Tamamlanacak Alıştırmalar:
**a.** Hüzün üzerine blog yazısında "8 Şubat 2010" ifadesinden aşağıya doğru "olmadan, yaşarken yazıyorsun..." ifadesine kadar uzanan kısmın tamamını kelimesi kelimesine aktarın.
**b.** Hüzün üzerine blog yazısını kaldığı yerden sürdürün.

Sayfa Metni:
▬▬▬▬▬▬▬▬▬▬

Bu Blogda Ara

8 Şubat 2010 Pazartesi

BÖYLE BİR ŞEY_ Mİ?


İşte yine öyle dargın günlerden bir gün... Dikkat ediyorum da, insanlar daraldıkça yazmaya, bunaldıkça konuşmaya, kangrene dönüşmüşse her şey hayatında; susmaya sarılıyor... Dönüyor devran ve her zaman gitgide artan bir coşku şeklinde hüzün... Sokaklara, yüzlere, gözlere sinmiş, saklanmış iki dudağın arasına... Sonunda sayfalara, ekranlara,mısralara dökülüyor; farkında olmadan, yaşarken yazıyorsun...
  
Düşünüyorum da hep şikayet ettiğimiz stres ve hayatın beğenmediğimiz yönleri, istemediğimiz her şey; olmasaydı yazılır mıydı şiir, roman ve hikayeler?..  Zor olan bir yaşamı yansıtmasaydı herhangi bir film, izlenir miydi, dersiniz?..  Bence hüzün ve acı, besliyor hepsini, beslendikçe büyüyor, büyüdükçe küçülüyor, küçüldükçe dökülüyorsun satırlara... Ve sanırım nefes almaya devam ettikçe bitmeyecek bu serüven...

▬▬▬▬▬▬▬▬▬▬

Sözcükleri ve öğeleri bulmaya yönelik satırlar:
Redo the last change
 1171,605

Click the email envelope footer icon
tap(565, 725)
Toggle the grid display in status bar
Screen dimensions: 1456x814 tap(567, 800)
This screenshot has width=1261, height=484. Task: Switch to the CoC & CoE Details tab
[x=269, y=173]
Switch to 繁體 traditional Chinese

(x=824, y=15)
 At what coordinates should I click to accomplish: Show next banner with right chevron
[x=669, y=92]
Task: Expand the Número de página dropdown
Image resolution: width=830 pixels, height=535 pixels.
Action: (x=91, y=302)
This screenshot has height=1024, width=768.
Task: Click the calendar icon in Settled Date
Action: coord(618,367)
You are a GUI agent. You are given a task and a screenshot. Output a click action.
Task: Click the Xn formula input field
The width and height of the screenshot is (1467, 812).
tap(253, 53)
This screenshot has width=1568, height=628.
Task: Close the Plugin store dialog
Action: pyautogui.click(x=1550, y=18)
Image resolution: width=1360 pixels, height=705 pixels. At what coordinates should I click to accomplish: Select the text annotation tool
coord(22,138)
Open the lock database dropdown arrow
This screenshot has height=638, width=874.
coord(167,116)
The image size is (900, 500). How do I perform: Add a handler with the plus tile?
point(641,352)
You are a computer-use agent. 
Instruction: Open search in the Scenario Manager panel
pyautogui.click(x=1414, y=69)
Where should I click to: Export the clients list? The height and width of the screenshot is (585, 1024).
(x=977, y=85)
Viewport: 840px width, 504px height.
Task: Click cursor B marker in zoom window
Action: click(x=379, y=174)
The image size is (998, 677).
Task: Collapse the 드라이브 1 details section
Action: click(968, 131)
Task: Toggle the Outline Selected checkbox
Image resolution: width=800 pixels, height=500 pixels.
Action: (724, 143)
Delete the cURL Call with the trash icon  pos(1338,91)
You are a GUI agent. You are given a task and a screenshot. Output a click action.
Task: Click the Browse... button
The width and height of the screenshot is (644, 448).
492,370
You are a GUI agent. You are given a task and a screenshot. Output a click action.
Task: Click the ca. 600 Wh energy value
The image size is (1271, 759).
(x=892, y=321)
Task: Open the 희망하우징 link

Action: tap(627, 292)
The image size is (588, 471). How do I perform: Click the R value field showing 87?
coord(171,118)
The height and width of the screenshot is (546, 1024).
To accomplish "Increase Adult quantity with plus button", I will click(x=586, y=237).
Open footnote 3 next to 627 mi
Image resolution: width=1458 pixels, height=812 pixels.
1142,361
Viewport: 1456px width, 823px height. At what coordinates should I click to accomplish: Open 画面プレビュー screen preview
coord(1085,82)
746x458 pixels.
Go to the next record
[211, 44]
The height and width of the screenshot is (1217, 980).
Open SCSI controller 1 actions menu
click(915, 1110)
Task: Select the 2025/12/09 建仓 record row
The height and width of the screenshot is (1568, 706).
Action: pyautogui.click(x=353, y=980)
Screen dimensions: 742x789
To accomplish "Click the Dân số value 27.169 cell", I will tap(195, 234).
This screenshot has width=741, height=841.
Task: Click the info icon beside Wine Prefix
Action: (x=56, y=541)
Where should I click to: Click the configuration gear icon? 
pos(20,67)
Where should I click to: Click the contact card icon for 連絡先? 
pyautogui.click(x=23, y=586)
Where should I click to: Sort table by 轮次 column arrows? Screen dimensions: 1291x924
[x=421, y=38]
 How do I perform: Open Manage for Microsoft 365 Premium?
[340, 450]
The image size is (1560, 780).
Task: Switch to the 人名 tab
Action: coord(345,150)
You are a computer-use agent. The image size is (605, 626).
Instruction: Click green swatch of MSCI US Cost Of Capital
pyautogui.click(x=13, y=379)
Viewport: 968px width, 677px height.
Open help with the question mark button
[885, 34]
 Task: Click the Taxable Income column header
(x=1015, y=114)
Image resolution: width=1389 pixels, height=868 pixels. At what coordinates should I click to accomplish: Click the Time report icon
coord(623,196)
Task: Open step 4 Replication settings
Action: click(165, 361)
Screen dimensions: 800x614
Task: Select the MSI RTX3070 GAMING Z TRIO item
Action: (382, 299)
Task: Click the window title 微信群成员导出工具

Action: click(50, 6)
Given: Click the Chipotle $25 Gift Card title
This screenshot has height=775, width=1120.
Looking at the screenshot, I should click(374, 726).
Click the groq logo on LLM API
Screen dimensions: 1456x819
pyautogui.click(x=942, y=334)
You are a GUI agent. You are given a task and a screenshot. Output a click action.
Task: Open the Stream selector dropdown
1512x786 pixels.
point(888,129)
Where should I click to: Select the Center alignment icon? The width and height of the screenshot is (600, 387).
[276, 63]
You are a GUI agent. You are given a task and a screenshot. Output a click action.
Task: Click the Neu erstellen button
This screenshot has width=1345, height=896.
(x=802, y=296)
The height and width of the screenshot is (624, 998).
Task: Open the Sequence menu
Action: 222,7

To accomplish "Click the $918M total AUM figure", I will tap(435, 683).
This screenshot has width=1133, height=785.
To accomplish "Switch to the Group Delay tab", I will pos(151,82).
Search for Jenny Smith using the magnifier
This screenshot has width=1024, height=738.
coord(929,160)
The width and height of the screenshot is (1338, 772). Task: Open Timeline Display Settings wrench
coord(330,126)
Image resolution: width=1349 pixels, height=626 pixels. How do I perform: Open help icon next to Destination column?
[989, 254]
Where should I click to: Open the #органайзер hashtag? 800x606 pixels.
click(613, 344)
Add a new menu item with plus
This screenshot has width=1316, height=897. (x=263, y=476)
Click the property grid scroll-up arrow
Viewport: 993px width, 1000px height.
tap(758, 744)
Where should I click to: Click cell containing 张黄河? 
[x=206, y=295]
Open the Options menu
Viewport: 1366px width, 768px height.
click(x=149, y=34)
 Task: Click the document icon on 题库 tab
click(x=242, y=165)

▬▬▬▬▬▬▬▬▬▬

Görev Sonuçları:
**a.**
8 Şubat 2010 Pazartesi

BÖYLE BİR ŞEY_ Mİ?


İşte yine öyle dargın günlerden bir gün... Dikkat ediyorum da, insanlar daraldıkça yazmaya, bunaldıkça konuşmaya, kangrene dönüşmüşse her şey hayatında; susmaya sarılıyor... Dönüyor devran ve her zaman gitgide artan bir coşku şeklinde hüzün... Sokaklara, yüzlere, gözlere sinmiş, saklanmış iki dudağın arasına... Sonunda sayfalara, ekranlara,mısralara dökülüyor; farkında olmadan, yaşarken yazıyorsun...

**b.**
  
Ya deniz, dalgası olmasaydı deniz, olur muydu, kabarır mıydı, öylesine gür çıkar mıydı sesi, bu kadar mavi olabilir miydi rengi?.. Okyanusa karışır mıydı, dalgaları bir kıyıya çarpmasaydı?..  Her dalga kıyıya çarpmak içindir aslında... Ve her deniz, dalgasıyla güzel...
  
Her gecenin bir sabahı olmasaydı, karanlıkların bir anlamı olur muydu?.. Yıldızsız bir mehtap, düşünülür müydü?..

Galiba, hayat bu...  Acı, tatlı, güzel, çirkin, aydınlık ve karanlık, hepsi beraber, birlikteyken var olmaya mahkum... Yaşadıkça öğreniyorsun, öğrendikçe yaşlanıyorsun, yaşlandıkça yaşamayı her şeyiyle kabulleniyorsun...


Ve tükendikçe, tükettikçe kelimeleri, çoğaltmak için, birleştirmek için parçaları, yazıyorsun... Yazdıkça; yaşıyorsun...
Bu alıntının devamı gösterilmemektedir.